The late, fairy-tale addition of the dragon to his (St. George's) otherwise factual life still I think still has a place in the Church's heart. We need our ecclesiastical bed-time stories the same way we need Franklin's electrical key or Washington's cherry-tree. They serve as shorthand for the larger virtues that so dominated their lives.
This post reminded me of one of my favorite lines from a movie, Second Hand Lions, which I used as the title for this entry.
I think that is one of the things that make certain movies so compelling that they are still great decades after they were produced - they provide a shorthand of virtue that we yearn for. My dad runs a virtue night at the movies for teen boys that has been very successful for the past three years. They watch movies like Master and Commander, Glory and I am David and instead of watching solely for the entertainment value, they look for what the movie has to say about virtues. He uses the book Boys to Men as the guide for the discussions.

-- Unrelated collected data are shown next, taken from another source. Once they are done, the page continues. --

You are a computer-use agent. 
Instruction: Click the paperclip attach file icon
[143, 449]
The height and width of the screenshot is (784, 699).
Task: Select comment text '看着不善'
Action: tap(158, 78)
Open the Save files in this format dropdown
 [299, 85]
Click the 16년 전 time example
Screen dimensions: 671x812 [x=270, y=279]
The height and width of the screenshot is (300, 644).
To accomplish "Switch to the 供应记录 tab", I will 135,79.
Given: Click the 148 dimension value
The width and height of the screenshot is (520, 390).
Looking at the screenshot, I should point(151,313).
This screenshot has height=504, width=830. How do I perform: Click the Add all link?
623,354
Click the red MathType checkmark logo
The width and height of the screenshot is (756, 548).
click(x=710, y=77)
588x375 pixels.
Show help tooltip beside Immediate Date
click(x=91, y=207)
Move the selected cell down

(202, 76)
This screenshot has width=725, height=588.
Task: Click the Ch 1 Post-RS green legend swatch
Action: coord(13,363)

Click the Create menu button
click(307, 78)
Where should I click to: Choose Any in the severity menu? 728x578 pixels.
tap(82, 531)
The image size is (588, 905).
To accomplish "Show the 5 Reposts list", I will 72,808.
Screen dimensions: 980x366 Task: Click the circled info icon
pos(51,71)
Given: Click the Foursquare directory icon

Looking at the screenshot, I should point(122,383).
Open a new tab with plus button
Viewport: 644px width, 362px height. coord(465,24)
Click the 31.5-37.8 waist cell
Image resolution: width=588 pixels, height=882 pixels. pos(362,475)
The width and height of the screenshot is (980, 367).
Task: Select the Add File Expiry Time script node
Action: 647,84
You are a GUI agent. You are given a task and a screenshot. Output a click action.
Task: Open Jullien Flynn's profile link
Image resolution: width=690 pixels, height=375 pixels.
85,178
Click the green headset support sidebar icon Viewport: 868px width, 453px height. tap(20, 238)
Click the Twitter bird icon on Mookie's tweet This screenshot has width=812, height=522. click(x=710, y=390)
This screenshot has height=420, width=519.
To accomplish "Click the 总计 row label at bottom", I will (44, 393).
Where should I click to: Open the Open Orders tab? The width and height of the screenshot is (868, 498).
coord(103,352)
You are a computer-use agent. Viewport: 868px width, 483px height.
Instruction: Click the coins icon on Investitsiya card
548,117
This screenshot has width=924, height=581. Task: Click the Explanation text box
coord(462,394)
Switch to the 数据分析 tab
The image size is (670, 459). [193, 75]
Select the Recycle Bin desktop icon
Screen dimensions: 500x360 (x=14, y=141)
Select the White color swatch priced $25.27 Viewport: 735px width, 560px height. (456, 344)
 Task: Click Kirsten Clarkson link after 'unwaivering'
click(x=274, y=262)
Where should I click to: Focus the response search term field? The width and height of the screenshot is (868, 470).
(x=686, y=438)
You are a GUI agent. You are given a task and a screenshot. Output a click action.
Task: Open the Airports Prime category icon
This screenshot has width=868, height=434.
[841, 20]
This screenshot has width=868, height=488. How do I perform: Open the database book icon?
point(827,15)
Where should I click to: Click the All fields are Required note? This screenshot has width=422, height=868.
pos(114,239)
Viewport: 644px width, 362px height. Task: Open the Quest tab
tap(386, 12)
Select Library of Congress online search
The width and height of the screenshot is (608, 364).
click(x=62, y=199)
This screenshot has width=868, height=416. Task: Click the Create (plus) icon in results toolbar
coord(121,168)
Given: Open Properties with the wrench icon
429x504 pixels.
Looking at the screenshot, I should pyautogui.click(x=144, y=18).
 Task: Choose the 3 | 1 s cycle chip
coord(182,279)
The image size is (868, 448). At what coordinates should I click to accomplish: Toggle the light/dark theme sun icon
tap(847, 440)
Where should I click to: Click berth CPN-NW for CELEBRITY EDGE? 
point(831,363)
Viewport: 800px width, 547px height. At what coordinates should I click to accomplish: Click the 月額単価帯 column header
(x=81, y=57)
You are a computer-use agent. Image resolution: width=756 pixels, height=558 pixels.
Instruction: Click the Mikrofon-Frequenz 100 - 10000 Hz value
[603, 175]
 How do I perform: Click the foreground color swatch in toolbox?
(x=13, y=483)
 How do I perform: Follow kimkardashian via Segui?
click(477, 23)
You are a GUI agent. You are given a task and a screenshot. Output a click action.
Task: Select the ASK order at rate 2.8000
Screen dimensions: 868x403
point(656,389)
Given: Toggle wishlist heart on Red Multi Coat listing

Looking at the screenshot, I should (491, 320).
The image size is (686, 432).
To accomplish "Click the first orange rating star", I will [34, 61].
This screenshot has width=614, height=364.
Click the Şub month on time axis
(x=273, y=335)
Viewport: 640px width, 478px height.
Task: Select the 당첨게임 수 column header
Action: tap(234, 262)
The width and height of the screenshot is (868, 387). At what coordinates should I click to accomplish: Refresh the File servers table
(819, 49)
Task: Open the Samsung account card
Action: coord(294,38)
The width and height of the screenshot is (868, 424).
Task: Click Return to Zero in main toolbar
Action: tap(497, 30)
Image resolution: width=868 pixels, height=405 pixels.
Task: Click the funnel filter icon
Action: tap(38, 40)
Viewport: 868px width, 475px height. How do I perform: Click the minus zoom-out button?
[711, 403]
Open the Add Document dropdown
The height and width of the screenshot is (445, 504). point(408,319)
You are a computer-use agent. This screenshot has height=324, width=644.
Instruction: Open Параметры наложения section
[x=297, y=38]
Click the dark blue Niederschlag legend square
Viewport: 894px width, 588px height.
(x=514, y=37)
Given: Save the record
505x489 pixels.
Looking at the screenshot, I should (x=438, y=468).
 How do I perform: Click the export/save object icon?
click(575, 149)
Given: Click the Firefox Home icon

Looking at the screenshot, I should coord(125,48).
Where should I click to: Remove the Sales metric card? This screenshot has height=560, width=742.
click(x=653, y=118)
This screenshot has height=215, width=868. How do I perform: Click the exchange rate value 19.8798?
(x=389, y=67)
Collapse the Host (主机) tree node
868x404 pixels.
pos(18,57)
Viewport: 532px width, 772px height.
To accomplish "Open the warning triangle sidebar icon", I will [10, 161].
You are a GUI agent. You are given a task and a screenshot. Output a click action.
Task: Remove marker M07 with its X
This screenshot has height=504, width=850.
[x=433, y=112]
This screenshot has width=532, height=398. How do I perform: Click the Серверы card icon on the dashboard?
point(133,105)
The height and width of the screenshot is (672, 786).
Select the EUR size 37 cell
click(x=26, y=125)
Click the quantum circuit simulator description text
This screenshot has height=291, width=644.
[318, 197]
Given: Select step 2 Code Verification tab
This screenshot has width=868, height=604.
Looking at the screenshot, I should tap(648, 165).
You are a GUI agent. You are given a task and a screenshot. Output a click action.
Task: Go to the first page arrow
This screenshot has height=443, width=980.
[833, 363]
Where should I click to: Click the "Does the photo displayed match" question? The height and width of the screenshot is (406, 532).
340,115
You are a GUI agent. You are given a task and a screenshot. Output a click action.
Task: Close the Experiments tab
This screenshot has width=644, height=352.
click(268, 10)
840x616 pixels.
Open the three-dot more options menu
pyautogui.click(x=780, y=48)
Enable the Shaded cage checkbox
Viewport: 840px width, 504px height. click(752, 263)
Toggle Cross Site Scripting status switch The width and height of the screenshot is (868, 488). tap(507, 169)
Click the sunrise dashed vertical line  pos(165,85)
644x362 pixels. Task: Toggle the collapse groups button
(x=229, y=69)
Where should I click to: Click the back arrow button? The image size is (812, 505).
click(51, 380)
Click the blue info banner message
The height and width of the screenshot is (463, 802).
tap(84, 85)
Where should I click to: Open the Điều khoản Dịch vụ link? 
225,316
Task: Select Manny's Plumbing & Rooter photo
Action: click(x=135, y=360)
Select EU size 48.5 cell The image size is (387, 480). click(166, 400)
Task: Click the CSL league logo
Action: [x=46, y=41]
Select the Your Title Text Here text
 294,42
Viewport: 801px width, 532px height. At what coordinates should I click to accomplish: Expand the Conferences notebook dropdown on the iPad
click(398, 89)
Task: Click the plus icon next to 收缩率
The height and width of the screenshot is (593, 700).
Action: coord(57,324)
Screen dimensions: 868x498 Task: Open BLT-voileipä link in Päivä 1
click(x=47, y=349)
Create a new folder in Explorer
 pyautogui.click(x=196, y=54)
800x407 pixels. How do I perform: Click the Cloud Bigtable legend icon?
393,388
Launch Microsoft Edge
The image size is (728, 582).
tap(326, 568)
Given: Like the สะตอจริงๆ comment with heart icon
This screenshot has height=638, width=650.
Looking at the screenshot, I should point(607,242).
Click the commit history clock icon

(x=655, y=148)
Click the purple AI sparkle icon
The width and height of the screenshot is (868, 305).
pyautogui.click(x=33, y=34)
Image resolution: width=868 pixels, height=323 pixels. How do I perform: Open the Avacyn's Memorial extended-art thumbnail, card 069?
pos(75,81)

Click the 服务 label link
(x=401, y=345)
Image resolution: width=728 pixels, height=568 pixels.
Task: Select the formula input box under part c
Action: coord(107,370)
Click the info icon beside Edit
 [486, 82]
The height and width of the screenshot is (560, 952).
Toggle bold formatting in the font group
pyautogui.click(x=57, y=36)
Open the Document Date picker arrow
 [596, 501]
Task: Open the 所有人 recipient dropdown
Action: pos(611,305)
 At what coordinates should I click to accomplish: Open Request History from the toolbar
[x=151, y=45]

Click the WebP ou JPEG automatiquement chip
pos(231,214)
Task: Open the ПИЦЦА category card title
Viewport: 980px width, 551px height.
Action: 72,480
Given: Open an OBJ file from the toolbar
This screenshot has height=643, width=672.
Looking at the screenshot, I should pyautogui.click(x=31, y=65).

John Wayne and Jimmy Stewart will always be popular because they are icons of virtue. They are part of the American shorthand of patriotism, guts, decency (especially Jimmy Stewart) and bravery that people associate with America. I think that this is why there is so much deconstruction going on in history today. If you destroy the icon it is much more difficult to explain the virtue that it represents. If there are no heroes to lift up as examples of virtue, how can you explain virtues in a "real" way? You can read about bravery all you want in the dictionary but there isn't anything like seeing the 54th Black Infantry Battalion charging Fort Wagner at night to bring it to life.